The capitalisation would be effected by the Government of Jamaica issuing marketable securities to BOJ when the new provisions and the effective date are approved by Parliament.
Senior Deputy Governor of the BOJ, John Robinson, said that would bring the bank's paid-up capital to approximately five per cent of the monetary liabilities of the bank based on projections for 2018, "an amount which will allow the bank to be able to conduct monetary policy without reliance on budgetary support from central government to cover any losses that result".
He said that updating of the bank's capital to five per cent of monetary liabilities brings the capitalisation to "realistic levels to allow for monetary policy to be effected with greater independence from Government".
Robinson noted that payment by way of marketable securities will provide the bank with an income stream that is certain.
The proposals in the bill for greater independence of the central bank also include board appointments and structure.
Government employees, including the financial secretary, and employees of statutory bodies and executive agencies would be disqualified from being appointed to the board.

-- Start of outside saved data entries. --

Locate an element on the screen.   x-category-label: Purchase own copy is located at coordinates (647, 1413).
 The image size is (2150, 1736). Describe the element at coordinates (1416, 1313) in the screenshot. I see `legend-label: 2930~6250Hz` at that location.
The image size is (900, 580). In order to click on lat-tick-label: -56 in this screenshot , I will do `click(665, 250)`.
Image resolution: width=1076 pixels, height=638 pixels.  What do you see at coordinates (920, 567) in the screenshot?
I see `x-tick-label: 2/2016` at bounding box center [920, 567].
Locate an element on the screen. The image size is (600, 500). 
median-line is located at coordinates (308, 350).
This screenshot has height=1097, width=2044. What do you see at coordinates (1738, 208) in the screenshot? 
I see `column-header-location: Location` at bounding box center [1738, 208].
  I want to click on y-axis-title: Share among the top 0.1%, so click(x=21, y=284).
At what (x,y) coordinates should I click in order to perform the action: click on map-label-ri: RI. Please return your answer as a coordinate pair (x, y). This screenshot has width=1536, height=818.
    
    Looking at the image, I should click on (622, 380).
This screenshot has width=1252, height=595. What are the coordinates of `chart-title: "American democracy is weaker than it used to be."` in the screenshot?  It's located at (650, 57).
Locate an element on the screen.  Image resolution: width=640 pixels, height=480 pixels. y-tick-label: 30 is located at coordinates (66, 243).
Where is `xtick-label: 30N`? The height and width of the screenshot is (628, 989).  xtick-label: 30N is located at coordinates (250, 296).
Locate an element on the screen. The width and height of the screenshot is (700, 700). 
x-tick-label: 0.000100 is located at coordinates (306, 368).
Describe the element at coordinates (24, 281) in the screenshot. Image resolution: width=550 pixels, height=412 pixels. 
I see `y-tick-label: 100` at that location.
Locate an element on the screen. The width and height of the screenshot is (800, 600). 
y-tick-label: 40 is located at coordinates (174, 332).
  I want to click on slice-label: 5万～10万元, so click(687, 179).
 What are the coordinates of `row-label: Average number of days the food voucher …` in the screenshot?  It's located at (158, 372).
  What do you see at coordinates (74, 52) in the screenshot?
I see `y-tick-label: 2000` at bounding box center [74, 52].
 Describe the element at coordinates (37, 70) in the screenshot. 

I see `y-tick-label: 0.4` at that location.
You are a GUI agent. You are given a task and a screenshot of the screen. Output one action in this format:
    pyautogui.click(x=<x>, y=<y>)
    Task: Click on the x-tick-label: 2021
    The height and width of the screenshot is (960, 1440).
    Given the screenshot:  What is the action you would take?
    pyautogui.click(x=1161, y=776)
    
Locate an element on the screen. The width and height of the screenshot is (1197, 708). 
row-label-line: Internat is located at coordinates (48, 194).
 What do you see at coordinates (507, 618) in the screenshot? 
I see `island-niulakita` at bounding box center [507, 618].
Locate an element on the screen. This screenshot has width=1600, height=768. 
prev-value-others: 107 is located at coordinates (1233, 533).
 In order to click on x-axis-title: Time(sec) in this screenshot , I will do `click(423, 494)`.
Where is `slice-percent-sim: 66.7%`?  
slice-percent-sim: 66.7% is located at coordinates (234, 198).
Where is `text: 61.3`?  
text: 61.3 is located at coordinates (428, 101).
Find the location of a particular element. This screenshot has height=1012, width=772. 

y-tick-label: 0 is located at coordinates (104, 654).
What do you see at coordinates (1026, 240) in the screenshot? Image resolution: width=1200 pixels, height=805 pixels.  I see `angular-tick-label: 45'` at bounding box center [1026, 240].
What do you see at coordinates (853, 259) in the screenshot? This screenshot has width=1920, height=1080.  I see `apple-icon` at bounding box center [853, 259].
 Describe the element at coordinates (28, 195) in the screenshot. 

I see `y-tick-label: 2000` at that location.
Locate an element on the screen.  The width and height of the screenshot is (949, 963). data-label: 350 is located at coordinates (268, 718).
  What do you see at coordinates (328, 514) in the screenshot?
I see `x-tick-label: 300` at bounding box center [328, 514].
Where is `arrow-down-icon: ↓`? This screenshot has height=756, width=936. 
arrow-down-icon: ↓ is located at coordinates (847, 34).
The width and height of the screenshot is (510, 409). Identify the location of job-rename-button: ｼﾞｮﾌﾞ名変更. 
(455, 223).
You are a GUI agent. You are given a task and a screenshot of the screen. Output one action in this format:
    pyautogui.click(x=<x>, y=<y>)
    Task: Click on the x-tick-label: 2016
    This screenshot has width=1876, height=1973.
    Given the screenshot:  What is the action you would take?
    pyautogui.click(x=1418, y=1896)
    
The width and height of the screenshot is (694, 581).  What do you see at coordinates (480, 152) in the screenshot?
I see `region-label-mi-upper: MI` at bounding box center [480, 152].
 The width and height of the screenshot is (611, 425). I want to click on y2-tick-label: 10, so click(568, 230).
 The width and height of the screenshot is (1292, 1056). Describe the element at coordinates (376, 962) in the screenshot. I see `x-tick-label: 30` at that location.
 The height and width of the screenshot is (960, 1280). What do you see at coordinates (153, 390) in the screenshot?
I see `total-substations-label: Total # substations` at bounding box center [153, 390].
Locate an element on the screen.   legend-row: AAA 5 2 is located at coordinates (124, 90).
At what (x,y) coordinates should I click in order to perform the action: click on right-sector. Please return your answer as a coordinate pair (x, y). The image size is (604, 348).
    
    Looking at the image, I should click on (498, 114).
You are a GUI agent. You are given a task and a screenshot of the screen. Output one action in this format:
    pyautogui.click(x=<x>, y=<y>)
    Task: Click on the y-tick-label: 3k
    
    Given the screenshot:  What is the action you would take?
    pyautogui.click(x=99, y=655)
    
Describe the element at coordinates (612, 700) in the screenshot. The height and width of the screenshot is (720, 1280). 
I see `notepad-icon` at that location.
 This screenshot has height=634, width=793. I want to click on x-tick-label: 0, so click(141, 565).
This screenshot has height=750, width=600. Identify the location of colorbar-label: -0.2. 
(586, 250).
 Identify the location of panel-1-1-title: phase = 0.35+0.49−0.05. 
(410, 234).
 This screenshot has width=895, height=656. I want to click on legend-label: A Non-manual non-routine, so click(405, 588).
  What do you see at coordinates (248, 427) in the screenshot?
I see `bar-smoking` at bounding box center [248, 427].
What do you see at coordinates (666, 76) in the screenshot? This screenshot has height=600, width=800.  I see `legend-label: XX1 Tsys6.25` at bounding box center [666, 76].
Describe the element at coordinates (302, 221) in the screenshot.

Board members would be appointed by the governor general instead of the minister of finance.
Further, to ensure that board members are appointed across political cycles, their term will be increased from the present provision of not exceeding three years to 10 years. Appointments will be staggered so their terms would not end at the same time.
As is presently the case of the governor, the senior deputy governor, who is an ex-officio member of the board, would also be appointed by the governor general instead of the minister.
The next plank of independence recommended under the amendments is the establishment of a monetary policy committee and a financial policy committee.
Monetary policy will be set by the monetary policy committee, chaired by the governor with internal and independent external board members. Financial policies would be set by the financial policy committee, also chaired by the governor with internal and independent external board members.
Members of the House of Representatives and the Senate and employees of government and statutory bodies and agencies would be ineligible for appointment to the committees.
The amendments also affect provisions that currently allow the minister of finance to give directions of a general nature to the bank on matters that appear to be necessary in the public interest.
These would be amended to provide that such directions may not be given on matters relating to monetary policy or supervision.
The BOJ would also be prohibited from granting loans to or acquiring shares in a corporation established for development purposes to guard against indirect credit to government.
There will also be new limitations on temporary advances to government.
At present, the bank may make temporary make advances to government up to a limit of 30 per cent of estimated revenues for the financial year.
The amendments proposed in the bill limit any such temporary advances by the bank to the government in any fiscal year to circumstances of national emergency declared by a prime minister and an aggregate five cent of average revenues for the last three three fiscal years. Advances made would be subject to interest at prevailing market rates.
Robinson noted that coupled with the provisions for independence of the central bank are provisions that strengthen the accountability and transparency of the operations of the bank. Included in those provisions are strengthening of the oversight role of the bank's board to include statutory committees such as the current supervisory committee and financial system stability committee, as well as the to-be-formed monetary policy and financial policy committees.
"This oversight role would not interfere with the decision-making functions of the committees but would assure that these committees are operating effectively within the mandates provided by the legislation," he said.